Python 3.8+ is supported.

Quick start

import jtoken

data = {
    "user": "alice",
    "age": 30,
    "premium": True,
    "verified": True,
    "is_remote": False,
    "trial": False,
    "score": 9.5,
    "referral": None,
    "last_login": None,
}

text = jtoken.encode(data)
restored = jtoken.decode(text)
assert restored == data

dumps and loads are aliases for encode and decode.

Format overview

JSON example

{"name": "Alice", "age": 30, "active": true, "verified": false, "ref": null}

jtoken example

name: Alice
age: 30
trues: active
falses: verified
nulls: ref

Encoding rules

  • Nested dicts are flattened with dot notation.
  • Boolean true values are collected into a trues: line.
  • Boolean false values are collected into a falses: line.
  • null values are collected into a nulls: line.
  • Ambiguous strings such as "90210" or "true" keep quotes so types survive decode.

Supported scalar types

str, int, float, bool, None, and nested dict.

Current limitations

  • Keys cannot contain . or the separator ": ".
  • Reserved top-level keys: nulls, trues, falses.
  • Lists are not encoded directly by the core codec; they are normalized into nested dicts with numeric keys before encoding.
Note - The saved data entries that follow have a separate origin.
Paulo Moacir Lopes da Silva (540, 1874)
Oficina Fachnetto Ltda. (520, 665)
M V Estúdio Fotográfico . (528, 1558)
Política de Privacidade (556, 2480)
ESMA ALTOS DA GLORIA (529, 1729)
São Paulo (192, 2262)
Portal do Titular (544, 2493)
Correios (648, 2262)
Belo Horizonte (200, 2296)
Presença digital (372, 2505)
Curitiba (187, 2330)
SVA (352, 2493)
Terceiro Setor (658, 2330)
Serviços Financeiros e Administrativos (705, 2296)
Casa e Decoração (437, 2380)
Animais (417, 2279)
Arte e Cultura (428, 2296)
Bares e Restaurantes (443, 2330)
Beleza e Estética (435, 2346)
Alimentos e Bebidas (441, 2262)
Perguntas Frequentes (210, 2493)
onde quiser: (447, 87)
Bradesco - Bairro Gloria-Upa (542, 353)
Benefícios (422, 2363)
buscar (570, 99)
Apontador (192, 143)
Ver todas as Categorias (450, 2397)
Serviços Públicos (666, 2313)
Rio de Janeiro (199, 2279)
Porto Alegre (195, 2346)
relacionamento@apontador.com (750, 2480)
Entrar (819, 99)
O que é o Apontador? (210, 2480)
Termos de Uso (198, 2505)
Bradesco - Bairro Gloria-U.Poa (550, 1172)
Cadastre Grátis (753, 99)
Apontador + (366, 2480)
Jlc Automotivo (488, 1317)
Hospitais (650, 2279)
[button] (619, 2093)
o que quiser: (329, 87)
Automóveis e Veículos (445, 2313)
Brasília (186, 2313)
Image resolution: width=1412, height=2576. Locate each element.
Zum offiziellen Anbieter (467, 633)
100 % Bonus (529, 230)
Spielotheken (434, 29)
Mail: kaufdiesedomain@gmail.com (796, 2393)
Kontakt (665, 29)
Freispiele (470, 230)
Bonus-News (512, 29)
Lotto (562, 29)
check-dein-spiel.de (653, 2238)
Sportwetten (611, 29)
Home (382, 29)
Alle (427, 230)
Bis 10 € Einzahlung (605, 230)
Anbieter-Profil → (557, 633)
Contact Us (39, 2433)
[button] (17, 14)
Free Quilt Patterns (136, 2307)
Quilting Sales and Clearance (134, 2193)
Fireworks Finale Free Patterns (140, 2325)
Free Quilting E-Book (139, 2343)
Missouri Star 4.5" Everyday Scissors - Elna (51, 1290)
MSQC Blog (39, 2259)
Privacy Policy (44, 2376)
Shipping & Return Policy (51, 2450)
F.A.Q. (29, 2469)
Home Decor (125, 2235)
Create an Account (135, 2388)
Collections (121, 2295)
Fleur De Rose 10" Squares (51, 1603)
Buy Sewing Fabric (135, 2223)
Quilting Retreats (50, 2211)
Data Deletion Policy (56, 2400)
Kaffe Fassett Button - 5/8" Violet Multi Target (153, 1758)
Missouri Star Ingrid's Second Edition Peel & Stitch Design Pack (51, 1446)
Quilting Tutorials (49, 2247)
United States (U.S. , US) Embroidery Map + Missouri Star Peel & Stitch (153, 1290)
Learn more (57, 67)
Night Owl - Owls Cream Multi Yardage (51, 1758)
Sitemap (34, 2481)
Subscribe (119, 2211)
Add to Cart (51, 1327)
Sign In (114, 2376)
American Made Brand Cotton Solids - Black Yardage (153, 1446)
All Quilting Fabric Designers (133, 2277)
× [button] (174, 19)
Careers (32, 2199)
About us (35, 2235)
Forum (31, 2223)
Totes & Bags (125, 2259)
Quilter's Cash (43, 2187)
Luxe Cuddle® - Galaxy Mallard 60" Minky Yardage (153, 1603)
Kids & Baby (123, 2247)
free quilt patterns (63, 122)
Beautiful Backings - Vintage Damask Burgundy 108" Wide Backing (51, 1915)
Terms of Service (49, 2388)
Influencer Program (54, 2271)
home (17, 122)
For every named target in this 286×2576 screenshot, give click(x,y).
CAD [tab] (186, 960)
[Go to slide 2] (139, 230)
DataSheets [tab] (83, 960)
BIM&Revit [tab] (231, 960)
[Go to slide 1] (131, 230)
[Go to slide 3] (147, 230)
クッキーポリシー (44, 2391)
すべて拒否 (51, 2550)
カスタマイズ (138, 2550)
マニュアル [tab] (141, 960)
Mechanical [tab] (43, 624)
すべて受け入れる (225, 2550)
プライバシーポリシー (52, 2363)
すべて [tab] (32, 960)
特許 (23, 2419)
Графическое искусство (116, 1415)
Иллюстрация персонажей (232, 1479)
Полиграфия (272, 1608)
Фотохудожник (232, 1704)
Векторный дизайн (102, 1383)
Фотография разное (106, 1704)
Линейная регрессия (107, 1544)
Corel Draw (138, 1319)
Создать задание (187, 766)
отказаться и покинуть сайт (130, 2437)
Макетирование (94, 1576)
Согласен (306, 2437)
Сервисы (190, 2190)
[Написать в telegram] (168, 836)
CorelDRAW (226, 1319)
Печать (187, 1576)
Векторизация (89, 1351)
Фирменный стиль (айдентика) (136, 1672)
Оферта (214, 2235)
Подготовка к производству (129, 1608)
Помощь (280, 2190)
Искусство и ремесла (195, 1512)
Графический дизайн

Normalization and denormalization

Use normalization when the source document is not already a plain JSON object of scalar values.

Supported input dialects:

source Use when
auto Let jtoken detect the input family
json Standard JSON
python JSON-compatible Python values
mongo_extended Extended JSON wrappers such as $oid and $date
mongo_shell Shell literals such as ObjectId(...) and ISODate(...)
elastic_hit Full Elasticsearch hit with _source and fields
elastic_source A document shaped like _source only

Supported output dialects:

target Result
python Python data structures
json Standard JSON text
mongo_extended Extended JSON wrappers restored from context
mongo_shell Shell-style literals restored from context
elastic_hit Elasticsearch hit envelope restored from context
elastic_source _source document only

Sidecar context

Mongo shell types, Elasticsearch envelopes, and list positions are stored in a separate normalization context. Keep that sidecar with the encoded text when you need a lossless decode back into the original dialect.

import jtoken

raw_hit = {...}
normalized, context = jtoken.normalize(raw_hit, source="elastic_hit")
text = jtoken.encode(normalized)
restored = jtoken.denormalize(
    jtoken.decode(text),
    target="elastic_hit",
    context=context,
)

Convenience helpers:

text, context = jtoken.encode_document(raw_hit, source="elastic_hit")
restored = jtoken.decode_document(text, target="elastic_hit", context=context)

CLI

jtoken encode --input-format elastic_hit -f hit.json --context-out hit.ctx.json
jtoken decode --output-format mongo_shell -f hit.jtoken --context-in hit.ctx.json
jtoken stats --input-format json -f document.json
jtoken count --input-format json -f document.json --backend estimate

Common flags:

  • -f/--file: read from a file instead of stdin
  • --input-format: document dialect for encode, stats, and count
  • --output-format: document dialect for decode
  • --context-out / --context-in: normalization sidecar files
  • --model and --backend: token counting options for stats and count

Token measurement

stats = jtoken.token_savings(data)
print(stats)
# jtoken: 22 tokens | json: 36 tokens | saved: 14 (38.9%)

count = jtoken.count_tokens(data, backend="estimate")

Backends:

backend behavior
auto use tiktoken when installed, otherwise estimate
tiktoken require tiktoken
estimate use a simple character heuristic

Install accurate counting with:

pip install "jtoken[tiktoken]"

API surface

Core codec:

  • encode(data: dict) -> str
  • decode(text: str) -> dict

Normalization:

  • parse_input(text, *, source="auto")
  • normalize(data, *, source="auto", context=None)
  • denormalize(data, *, target="python", context)
  • render_output(value, *, target="python")
  • encode_document(raw, *, source="auto", context=None)
  • decode_document(text, *, target="python", context)

Token helpers:

  • count_tokens(data, *, model="cl100k_base", backend="auto")
  • token_savings(data, *, model="cl100k_base", backend="auto")

Exceptions

JPackError
├── JPackEncodeError
├── JPackDecodeError
├── NormalizationError
├── DenormalizationError
└── TokenCountError

Links

License

MIT

Project details


Download files

Download the file for your platform. If you're not sure which to choose, learn more about installing packages.

Source Distribution

jtoken-0.2.0.tar.gz (19.7 kB view details)

Uploaded Source

Built Distribution

If you're not sure about the file name format, learn more about wheel file names.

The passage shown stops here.